As part of an initiative backed by the Islamist government, Ziraat Bank, the country's largest state-run lender, is working to set up a Shari’ah-compliant entity.
It comes less than a year after Ankara's debut sovereign Sukuk. In a country divided by the role of religion in public life, such an active promotion of Islamic finance would have been tough to imagine when Prime Minister Recep Tayyip Erdogan first came to power a decade ago. But times have changed.
Turkey already has four Islamic banks, known locally as participation banks, of which three are foreign-owned. The first was established almost three decades ago. But Shari’ah-compliant assets account for just 5 percent of total banking assets, far below the average of 25 per cent in the Gulf region, according to Ernst & Young.
Size is mostly the problem. Conventional deposit banks have 15 times more branches than Islamic institutions. Islamic banks in Turkey are also lagging in innovation compared to peers elsewhere in the Muslim world, bankers say.
The current push is motivated as much by pragmatic reasoning as by any spiritual desires. Stronger and larger Islamic banks could strengthen Turkey's financial position.
Domestically, they could lure funds out from under the mattress in the country's conservative and pious heartlands. That cash could help fund Turkey's GDP growth. The Islamic money would be less likely to disappear than inherently fickle foreign funding, which has driven the banks' average ratio of loans to deposits above 100 per cent.
Internationally, stronger Islamic banks would enable Turkey to attract more cash from the Gulf and Asia, where the appetite for Shari’ah-compliant products far outstrips the existing supply.
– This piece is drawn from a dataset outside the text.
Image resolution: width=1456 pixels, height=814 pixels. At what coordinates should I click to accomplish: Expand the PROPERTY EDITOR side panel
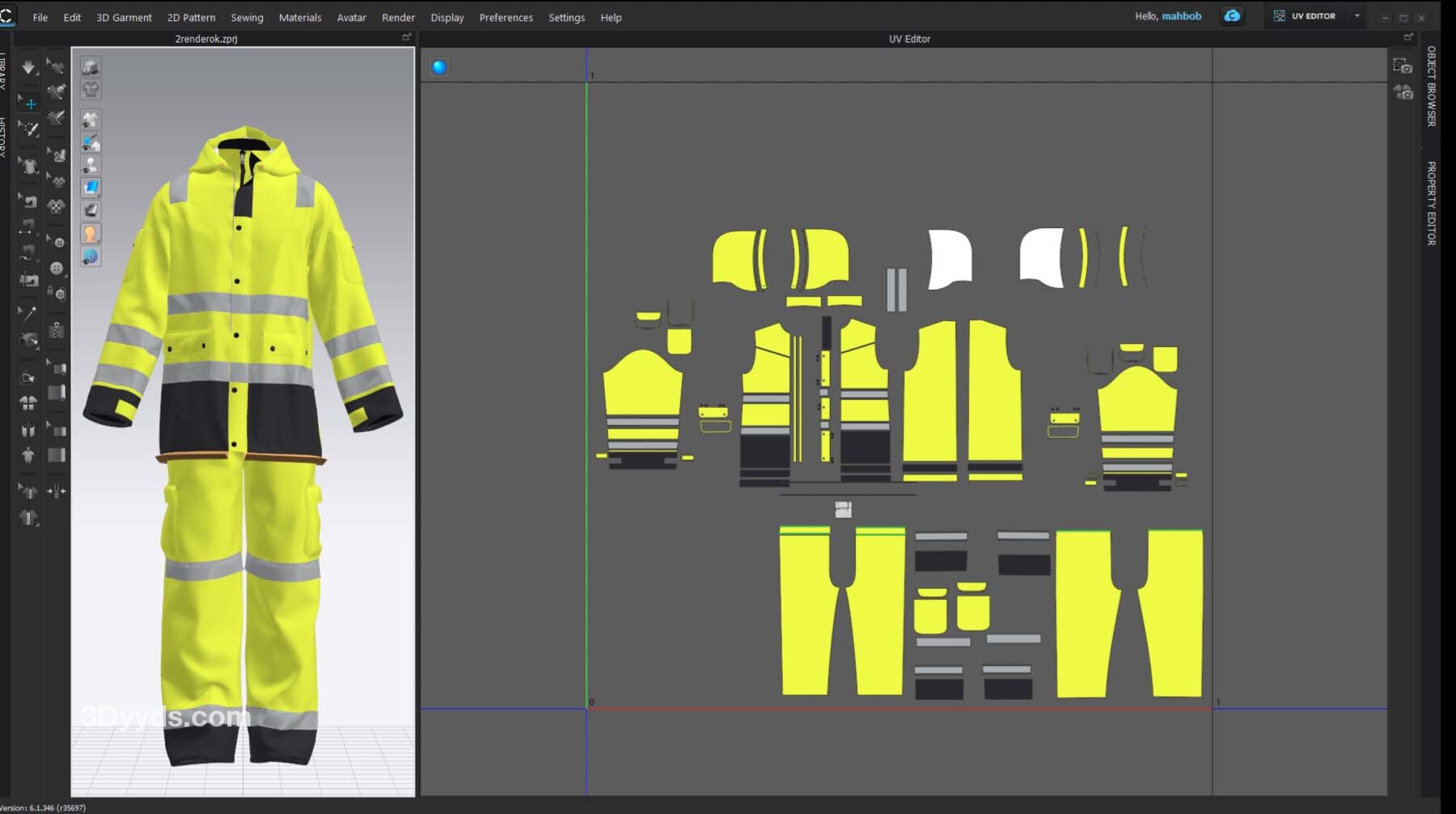click(1431, 203)
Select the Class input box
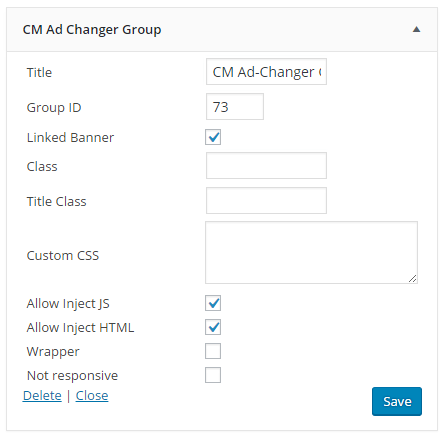 pyautogui.click(x=266, y=166)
For Turkey, which needs to fund a current account deficit of more than six per cent of GDP, diversifying its sources of finance to include this pool of captive capital makes sense.
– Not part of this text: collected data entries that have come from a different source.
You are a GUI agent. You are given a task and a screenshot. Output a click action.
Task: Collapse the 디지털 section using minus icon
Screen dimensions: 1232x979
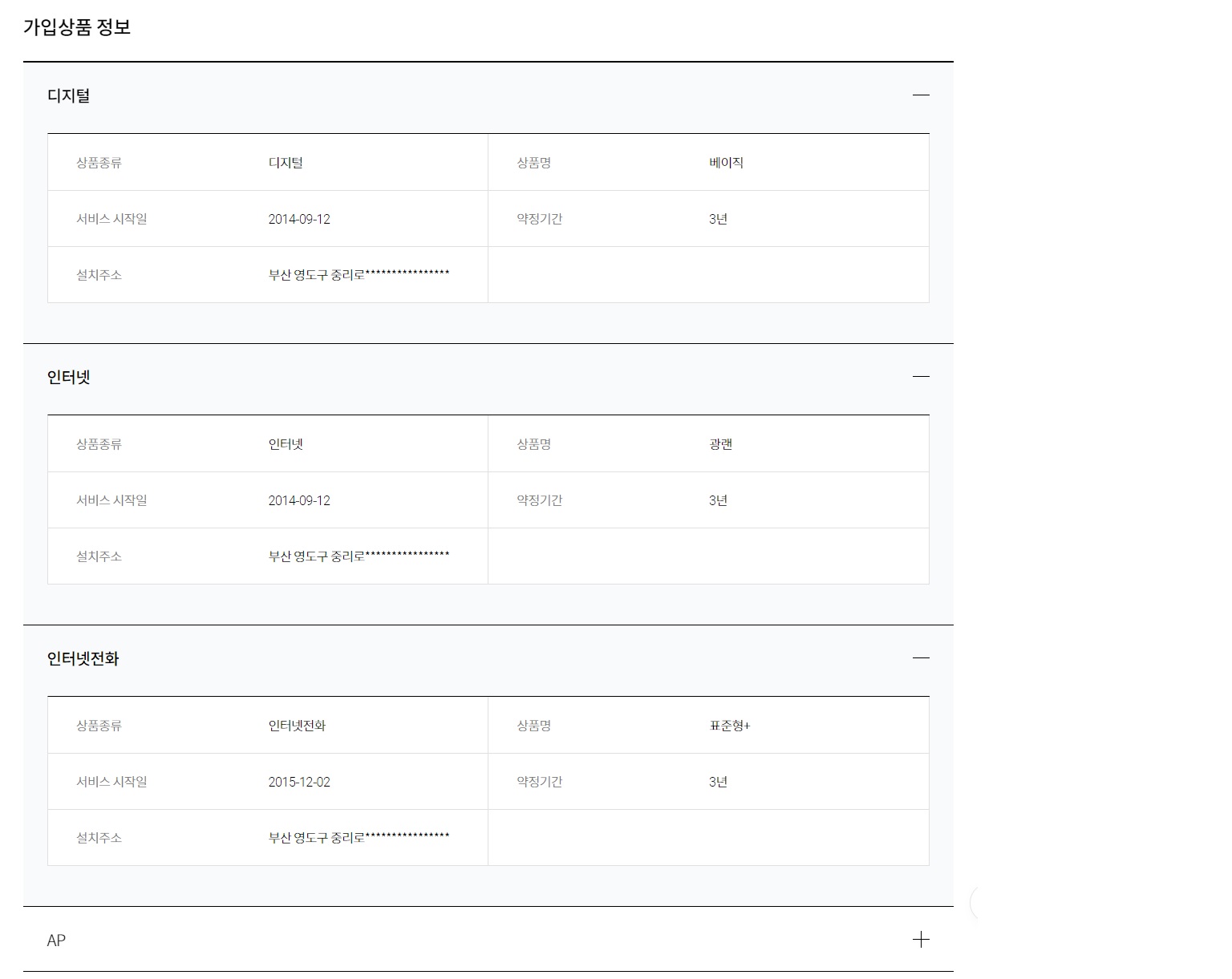921,95
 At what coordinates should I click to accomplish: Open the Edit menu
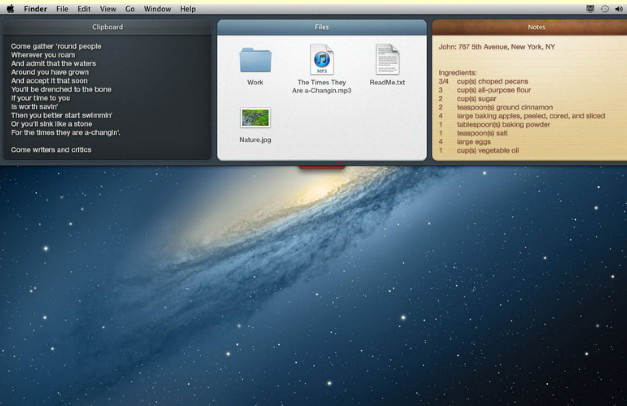[83, 8]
The aim of the Participation Banks Association of Turkey is to triple the share of Islamic banking assets in the country by 2023. If more large players enter the Shari’ah-compliant market, that target could start to look modest.
CONTEXT NEWS
- Ziraat bank, Turkey's largest state-run lender, is planning to set up a separate Islamic Bank, General Manager Huseyin Aydin said on April 13.
- The announcement follows a report a month earlier in the Hurriyet Daily News which said that Deputy Prime Minister Ali Babacan had hinted that two state banks may offer interest-free services without giving any names.
- Turkish lender Halkbank will be the second bank to start offering sharia-compliant services under a new entity, according to two bankers familiar with the situation.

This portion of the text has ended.